**Work to be completed**
Please print exactly the line containing "Task: Add Vegetable Roll using plus icon" and every line after it to the end of the records below, and nothing more.

[Records contained in a dataset]
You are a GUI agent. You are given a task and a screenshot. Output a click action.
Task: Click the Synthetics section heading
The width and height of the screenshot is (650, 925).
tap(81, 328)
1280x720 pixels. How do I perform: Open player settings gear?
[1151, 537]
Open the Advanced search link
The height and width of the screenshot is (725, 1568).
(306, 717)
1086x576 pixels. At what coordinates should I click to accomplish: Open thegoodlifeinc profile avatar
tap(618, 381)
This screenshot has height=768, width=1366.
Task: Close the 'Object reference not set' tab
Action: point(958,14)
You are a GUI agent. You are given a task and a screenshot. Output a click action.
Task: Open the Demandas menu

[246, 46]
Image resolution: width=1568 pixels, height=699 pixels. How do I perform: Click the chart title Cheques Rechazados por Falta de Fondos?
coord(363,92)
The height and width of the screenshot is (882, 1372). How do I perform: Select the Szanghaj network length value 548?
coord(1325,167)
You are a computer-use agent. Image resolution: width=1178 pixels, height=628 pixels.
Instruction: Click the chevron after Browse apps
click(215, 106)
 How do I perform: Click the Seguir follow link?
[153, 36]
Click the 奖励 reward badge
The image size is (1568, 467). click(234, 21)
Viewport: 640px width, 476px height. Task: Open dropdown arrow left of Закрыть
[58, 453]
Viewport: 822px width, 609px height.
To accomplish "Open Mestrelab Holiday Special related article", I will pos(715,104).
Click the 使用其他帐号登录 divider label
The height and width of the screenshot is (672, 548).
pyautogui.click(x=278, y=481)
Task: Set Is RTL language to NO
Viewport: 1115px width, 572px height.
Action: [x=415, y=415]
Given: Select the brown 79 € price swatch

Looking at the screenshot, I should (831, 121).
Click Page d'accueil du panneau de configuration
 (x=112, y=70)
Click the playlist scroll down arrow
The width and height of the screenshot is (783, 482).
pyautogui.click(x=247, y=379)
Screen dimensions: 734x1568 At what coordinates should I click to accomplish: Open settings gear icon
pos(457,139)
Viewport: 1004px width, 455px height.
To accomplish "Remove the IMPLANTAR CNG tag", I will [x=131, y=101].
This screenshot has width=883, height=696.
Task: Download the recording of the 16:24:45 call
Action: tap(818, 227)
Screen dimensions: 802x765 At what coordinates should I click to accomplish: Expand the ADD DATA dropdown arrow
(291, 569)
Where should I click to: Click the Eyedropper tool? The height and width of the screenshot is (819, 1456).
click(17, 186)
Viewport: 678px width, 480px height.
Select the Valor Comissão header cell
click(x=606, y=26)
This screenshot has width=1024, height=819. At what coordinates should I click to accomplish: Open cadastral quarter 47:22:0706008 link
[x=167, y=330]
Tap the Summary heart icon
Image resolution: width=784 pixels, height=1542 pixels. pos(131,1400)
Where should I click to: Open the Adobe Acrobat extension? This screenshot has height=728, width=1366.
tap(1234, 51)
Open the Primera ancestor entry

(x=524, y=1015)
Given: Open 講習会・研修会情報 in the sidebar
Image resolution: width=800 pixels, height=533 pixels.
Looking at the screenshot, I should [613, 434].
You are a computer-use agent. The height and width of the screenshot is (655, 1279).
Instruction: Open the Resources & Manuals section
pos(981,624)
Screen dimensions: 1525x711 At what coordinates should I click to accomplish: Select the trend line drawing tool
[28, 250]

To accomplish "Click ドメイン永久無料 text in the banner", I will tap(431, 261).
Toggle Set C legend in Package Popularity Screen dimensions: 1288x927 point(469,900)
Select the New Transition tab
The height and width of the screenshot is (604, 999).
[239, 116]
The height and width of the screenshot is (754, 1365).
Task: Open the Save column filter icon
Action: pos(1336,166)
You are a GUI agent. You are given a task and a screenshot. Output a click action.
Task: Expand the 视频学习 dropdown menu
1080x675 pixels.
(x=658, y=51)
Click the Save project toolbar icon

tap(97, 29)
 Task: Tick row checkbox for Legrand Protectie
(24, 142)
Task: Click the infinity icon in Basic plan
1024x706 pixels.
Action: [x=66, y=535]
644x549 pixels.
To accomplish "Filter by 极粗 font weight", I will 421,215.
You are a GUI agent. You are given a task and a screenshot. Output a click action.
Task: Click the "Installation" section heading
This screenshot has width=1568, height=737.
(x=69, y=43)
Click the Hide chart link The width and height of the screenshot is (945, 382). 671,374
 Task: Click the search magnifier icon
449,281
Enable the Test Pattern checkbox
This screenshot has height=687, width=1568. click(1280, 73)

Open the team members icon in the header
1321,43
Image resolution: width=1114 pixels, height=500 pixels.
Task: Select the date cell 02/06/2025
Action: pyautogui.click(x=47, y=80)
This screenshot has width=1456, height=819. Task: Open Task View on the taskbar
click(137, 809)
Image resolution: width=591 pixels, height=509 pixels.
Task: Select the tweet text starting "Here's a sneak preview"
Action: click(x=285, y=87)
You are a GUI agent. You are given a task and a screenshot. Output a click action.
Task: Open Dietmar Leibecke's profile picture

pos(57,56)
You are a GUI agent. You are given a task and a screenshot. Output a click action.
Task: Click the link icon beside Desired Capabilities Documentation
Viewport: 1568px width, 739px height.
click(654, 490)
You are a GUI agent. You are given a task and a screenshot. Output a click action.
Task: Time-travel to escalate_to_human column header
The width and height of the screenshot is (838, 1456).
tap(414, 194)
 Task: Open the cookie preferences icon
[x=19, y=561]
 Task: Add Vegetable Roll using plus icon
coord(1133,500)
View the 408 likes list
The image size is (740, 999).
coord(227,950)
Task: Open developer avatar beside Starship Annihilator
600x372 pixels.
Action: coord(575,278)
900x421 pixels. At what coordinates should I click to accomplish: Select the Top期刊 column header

**Task response**
 Task: Add Vegetable Roll using plus icon
coord(1133,500)
View the 408 likes list
The image size is (740, 999).
coord(227,950)
Task: Open developer avatar beside Starship Annihilator
600x372 pixels.
Action: coord(575,278)
900x421 pixels. At what coordinates should I click to accomplish: Select the Top期刊 column header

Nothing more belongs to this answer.